Ayse Erkmen, Kein gutes Zeichen, Hauptraum

Indem Erkmen in ihrer Installation die Aktion auf die Glasdecke und gleichzeitige Raumgrenze verlagert, konstruiert sie eine Situation, in der Elemente des Avantgardefilms und des White Cubes an einer ideellen und architektonischen Bruchstelle aufeinander treffen: der Mythos von einem neutralen Raum, die künstlerische Praxis, sich der Logistik und Bildsprache der kommerziellen (Film)Industrie zu verweigern, sowie die ökonomischen, gesellschaftlichen und politischen Implikationen von Repräsentationen über die Abstraktion in die ästhetische Erfahrung einzuführen. Parallel verlagert Erkmen das Motorengeräusch der fahrenden Plattformen in den Raum selbst und führt somit neben einer visuellen eine akustische Ebene ein.

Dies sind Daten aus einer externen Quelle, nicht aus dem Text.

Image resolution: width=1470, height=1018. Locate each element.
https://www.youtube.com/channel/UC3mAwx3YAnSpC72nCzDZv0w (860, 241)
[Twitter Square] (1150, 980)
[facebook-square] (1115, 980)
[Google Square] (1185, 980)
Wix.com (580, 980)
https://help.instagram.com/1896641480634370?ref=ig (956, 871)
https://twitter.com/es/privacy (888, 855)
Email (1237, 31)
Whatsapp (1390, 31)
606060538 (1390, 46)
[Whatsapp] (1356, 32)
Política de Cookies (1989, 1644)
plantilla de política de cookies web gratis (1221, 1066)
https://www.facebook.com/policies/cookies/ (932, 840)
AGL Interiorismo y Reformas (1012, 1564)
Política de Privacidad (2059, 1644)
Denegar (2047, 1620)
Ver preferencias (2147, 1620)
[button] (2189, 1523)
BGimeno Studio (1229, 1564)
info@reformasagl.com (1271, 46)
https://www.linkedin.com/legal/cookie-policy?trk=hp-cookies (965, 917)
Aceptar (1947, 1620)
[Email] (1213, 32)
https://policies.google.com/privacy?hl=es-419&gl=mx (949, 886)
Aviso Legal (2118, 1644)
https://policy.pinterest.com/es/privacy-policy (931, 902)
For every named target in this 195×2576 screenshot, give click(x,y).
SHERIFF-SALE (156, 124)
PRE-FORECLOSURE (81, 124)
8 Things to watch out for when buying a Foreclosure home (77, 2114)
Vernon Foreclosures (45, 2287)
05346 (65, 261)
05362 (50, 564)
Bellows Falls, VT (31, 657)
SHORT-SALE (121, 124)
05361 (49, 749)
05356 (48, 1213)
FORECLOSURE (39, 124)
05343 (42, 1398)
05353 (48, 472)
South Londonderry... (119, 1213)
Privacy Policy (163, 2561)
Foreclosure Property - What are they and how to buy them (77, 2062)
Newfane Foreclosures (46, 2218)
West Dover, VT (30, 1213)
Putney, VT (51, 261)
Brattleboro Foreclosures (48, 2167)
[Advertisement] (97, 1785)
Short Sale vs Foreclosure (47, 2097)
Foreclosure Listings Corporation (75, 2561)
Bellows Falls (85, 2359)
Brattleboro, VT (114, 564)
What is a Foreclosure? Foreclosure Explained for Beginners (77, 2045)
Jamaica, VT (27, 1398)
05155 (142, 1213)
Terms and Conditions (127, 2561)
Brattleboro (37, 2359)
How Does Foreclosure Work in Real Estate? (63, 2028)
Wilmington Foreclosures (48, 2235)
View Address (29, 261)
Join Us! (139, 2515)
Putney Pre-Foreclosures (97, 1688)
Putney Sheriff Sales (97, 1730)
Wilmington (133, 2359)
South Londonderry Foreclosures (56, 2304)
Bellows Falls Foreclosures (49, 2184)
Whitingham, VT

Dieser Szenerie ist eine Diaserie im Foyer der Secession vorangestellt, die die Kreisform erneut aufgreift.



Ayse Erkmen, Kein gutes Zeichen, Foyer

Der Kreis, im Hauptraum offen und abstrakt, zeigt hier die Oberfläche von Kaffee, projiziert auf die Rosette oberhalb des Eingangs, einem zentralen Teil der vom Jugendstil geprägten Architektur. Die Aufnahmen, welche den Rand der Kaffeetasse aussparen, variieren in der Anordnung und Dichte der durch das Aufkochen entstandenen Schaumbläschen, die in der sukzessiven Abfolge der Projektion immer neue Formationen einnehmen.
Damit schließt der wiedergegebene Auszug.